How Surgical Margins Affect Breast Cancer Treatment Decisions

Choosing Between Lumpectomy and Mastectomy

When your breast biopsy reveals cancer and you're faced with the decision between a lumpectomy and a mastectomy, you may be feeling pretty stressed and confused. What are the real differences between these procedures and which is best for you personally?

You may find yourself going back and forth and back and forth again while you make your choice between a lumpectomy and a mastectomy. You may also find that opinions differ, whether it is the opinion of your surgeon or a friend. Why the controversy? And why is it important to understand the concept of surgical margins?

Because both you and your surgeon want to be on the same page. On one side of the issue is the desire to keep your breast, or as much of your breast as possible. On the other side is the importance of getting all of the cancer and having good surgical margins. Understanding more about surgical margins can help you get a better handle on which may get you closer to a cure.

Get Some Expert Advice on Lumpectomy vs. Mastectomy

If you're facing this decision—lumpectomy or mastectomy—you will need to know how the state of your surgical margins comes into the total equation. Start by reading this excerpt from UpToDate to see why surgical margins are important for you.

Microscopic Examination of the Tumor: A Discussion on Surgery Options

"Microscopic examination of the tissue removed during a biopsy or during surgery may identify features that influence the recommendation for BCT [breast conserving therapy] versus mastectomy. One of these features is the presence of residual cancer cells at the edges of the tumor (the surgical margins). If residual cancer cells are present despite a large amount of tissue being removed, mastectomy may be preferable."

Getting the Message About Surgical Margins

Surgical Margins, Clear
Surgical Margins, Clear. Illustration © Pam Stephan

What Are Surgical Margins?

When your tumor is biopsied or surgically removed, your surgeon takes out more than just the tumor—some tissue around the tumor is also taken. This border of tissue between the outer edge of the sample and the tumor is called the surgical margin.

After your surgeon removes the tissue, it is carefully enclosed in a container and sent to the pathology lab. The pathologist uses a special ink to cover the outer edge of the entire tissue sample. Then the sample is sliced into thin sections and examined under a microscope. The edges, as well as the margins, are checked to see if any cancer cells have strayed outside the tumor and, if so, how far they have gone.

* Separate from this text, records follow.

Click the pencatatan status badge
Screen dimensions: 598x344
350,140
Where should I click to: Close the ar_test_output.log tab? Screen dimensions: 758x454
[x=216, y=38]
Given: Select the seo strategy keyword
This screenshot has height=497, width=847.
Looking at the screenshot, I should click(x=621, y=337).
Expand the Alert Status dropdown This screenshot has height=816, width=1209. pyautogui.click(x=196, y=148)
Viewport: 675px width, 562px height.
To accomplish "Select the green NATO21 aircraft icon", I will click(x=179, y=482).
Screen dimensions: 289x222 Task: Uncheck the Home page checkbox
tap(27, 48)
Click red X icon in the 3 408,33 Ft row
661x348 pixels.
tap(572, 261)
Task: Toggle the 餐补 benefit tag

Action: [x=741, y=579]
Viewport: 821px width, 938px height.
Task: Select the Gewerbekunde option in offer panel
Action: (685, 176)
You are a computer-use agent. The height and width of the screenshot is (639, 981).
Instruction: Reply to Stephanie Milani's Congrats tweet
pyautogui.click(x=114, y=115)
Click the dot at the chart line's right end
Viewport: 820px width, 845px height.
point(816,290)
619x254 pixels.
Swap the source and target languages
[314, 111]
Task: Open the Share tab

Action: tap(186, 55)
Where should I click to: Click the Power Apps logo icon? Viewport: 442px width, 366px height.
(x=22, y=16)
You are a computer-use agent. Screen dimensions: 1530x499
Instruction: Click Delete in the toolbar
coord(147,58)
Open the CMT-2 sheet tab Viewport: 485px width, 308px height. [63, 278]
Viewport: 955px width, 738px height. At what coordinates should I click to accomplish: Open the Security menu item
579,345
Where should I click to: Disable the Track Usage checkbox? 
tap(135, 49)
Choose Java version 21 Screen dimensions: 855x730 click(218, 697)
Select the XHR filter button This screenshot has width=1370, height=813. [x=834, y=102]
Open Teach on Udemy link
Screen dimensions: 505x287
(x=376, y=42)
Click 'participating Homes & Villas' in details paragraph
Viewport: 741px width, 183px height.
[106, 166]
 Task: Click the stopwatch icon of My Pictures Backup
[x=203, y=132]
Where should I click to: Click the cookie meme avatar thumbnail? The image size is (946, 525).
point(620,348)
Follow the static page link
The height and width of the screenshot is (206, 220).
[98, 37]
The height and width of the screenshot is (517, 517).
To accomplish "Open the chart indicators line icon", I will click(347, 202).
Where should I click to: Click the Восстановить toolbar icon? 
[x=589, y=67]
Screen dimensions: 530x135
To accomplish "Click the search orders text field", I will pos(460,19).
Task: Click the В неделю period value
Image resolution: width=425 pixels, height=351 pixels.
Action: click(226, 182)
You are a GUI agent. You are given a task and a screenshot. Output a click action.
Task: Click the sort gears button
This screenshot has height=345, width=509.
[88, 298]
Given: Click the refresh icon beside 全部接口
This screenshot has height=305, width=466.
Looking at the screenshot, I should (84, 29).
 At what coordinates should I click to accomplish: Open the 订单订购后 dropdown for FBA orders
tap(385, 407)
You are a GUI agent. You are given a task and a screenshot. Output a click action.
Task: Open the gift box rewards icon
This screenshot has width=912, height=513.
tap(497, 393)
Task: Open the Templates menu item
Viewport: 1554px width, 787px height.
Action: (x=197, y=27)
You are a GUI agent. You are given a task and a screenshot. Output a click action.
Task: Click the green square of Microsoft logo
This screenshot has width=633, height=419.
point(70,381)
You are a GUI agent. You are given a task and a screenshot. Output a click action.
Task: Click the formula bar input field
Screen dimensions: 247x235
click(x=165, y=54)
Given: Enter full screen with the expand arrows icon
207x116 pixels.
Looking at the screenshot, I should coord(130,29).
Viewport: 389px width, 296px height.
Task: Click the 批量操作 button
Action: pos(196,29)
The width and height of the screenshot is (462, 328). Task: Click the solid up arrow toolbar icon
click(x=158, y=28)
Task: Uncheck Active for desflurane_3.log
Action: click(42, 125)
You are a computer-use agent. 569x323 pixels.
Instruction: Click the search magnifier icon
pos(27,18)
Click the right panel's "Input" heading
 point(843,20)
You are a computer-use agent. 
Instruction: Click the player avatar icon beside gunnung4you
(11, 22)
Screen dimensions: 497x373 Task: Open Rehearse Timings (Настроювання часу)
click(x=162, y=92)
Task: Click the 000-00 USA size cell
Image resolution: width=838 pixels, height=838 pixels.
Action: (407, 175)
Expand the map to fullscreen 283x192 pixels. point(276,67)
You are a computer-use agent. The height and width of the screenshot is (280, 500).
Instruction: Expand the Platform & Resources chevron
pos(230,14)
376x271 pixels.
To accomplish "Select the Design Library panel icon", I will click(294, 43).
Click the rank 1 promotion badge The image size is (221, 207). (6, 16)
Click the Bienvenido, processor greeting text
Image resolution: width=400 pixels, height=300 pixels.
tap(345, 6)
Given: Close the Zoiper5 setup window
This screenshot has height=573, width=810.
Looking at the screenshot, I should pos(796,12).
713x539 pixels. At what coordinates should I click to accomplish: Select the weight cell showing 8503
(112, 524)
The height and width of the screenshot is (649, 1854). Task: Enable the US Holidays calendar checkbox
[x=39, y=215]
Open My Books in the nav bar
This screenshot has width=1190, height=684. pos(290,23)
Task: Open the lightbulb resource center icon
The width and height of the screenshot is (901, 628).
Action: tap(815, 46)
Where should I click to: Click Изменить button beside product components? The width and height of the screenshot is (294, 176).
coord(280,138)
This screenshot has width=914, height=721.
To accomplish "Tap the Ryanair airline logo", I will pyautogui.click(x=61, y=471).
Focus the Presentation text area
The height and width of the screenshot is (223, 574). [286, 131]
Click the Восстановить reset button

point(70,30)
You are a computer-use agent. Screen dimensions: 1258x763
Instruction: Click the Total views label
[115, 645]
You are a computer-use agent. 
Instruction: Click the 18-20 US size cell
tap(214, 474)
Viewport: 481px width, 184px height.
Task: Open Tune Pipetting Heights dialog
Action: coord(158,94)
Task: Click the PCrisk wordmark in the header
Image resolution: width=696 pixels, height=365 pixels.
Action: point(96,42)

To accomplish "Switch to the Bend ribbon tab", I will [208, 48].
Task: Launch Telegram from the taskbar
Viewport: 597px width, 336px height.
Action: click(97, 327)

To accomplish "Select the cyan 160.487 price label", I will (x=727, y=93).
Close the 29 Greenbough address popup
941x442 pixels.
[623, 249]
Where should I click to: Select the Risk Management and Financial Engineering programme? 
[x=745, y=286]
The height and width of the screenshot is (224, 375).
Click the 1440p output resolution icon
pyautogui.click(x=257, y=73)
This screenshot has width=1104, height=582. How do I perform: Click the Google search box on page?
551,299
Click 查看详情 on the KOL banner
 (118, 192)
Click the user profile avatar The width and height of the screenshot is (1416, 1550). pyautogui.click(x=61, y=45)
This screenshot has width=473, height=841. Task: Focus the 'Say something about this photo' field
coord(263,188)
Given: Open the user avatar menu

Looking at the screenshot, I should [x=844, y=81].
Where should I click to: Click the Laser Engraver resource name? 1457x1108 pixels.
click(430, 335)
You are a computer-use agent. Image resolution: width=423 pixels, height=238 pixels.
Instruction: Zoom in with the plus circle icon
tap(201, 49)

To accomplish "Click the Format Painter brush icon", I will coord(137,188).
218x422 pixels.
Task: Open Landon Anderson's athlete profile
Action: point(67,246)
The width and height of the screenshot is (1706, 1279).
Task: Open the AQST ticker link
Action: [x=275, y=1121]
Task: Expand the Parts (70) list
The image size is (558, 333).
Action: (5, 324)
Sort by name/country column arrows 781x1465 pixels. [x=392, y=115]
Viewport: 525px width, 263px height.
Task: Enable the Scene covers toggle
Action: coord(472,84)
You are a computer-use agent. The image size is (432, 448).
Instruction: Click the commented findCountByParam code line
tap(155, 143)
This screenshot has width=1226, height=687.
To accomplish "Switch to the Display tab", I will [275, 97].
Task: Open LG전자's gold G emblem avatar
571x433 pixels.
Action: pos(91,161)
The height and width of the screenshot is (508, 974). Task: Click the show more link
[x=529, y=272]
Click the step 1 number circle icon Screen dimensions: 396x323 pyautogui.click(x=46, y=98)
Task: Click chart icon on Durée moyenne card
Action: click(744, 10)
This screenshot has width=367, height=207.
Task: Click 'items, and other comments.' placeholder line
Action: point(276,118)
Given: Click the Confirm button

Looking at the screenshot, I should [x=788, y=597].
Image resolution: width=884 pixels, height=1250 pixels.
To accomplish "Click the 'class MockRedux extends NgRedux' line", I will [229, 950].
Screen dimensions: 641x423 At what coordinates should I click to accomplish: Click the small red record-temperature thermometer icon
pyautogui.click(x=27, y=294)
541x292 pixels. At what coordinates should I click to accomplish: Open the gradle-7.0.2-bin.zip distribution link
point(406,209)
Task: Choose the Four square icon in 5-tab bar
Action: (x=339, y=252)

Understanding Terms Doctors Use to Describe Surgical Margins

Surgical Margins, Positive
Surgical Margins, Positive. Illustration © Pam Stephan

There are general guidelines, but the definition of negative or clear margins may vary from one hospital or clinic to another. These three terms are used to describe the margins:

  • Negative Margin: No cancer cells at the outer inked edge of the tissue
  • Positive Margin: Cancer cells or tumor extends to the edge of the sample
  • Close Margin: Any situation in between negative and positive

When Surgical Margins Contain Cancer

Surgical Margins, Close
Surgical Margins, Close. Illustration

Close margins after a lumpectomy might be treated by another surgical procedure, called a re-excision. Your surgeon would return to the original site and remove additional tissue to try and get negative (clear) margins. If that is successful, radiation treatment may be in line for you.

Some women with close margins choose to have a mastectomy, rather than undergo one or possibly two more surgeries. Positive margins may indicate the presence of invasive breast cancer, and you may need to have a mastectomy in order to be sure that all cancer has been removed and to prevent a recurrence.

Negative Margins and Treatment Decisions

If you've had a biopsy, your tumor is small (under 4 centimeters), and your surgical margins are clear, then a lumpectomy may be all the breast surgery that you need (although, you may still elect for a mastectomy). If a lumpectomy is chosen, radiation therapy to the remaining breast is offered to prevent recurrent cancer.

Your lymph node status must also be checked; if your lymph nodes are free of disease, you likely won't need radiation treatment to that location after surgery. If they are not clear, your oncologist may recommend radiation. When you have completed radiation, if required, and if you had estrogen-sensitive cancer, then you would take hormonal therapy for at least five years, and often ten, to prevent a recurrence elsewhere in your body.

Take-Home Message

You need to know if your surgical margins were negative, positive, or close. This, along with cancer type, stage and lymph node status, will help you and your doctor choose the most effective treatment for you.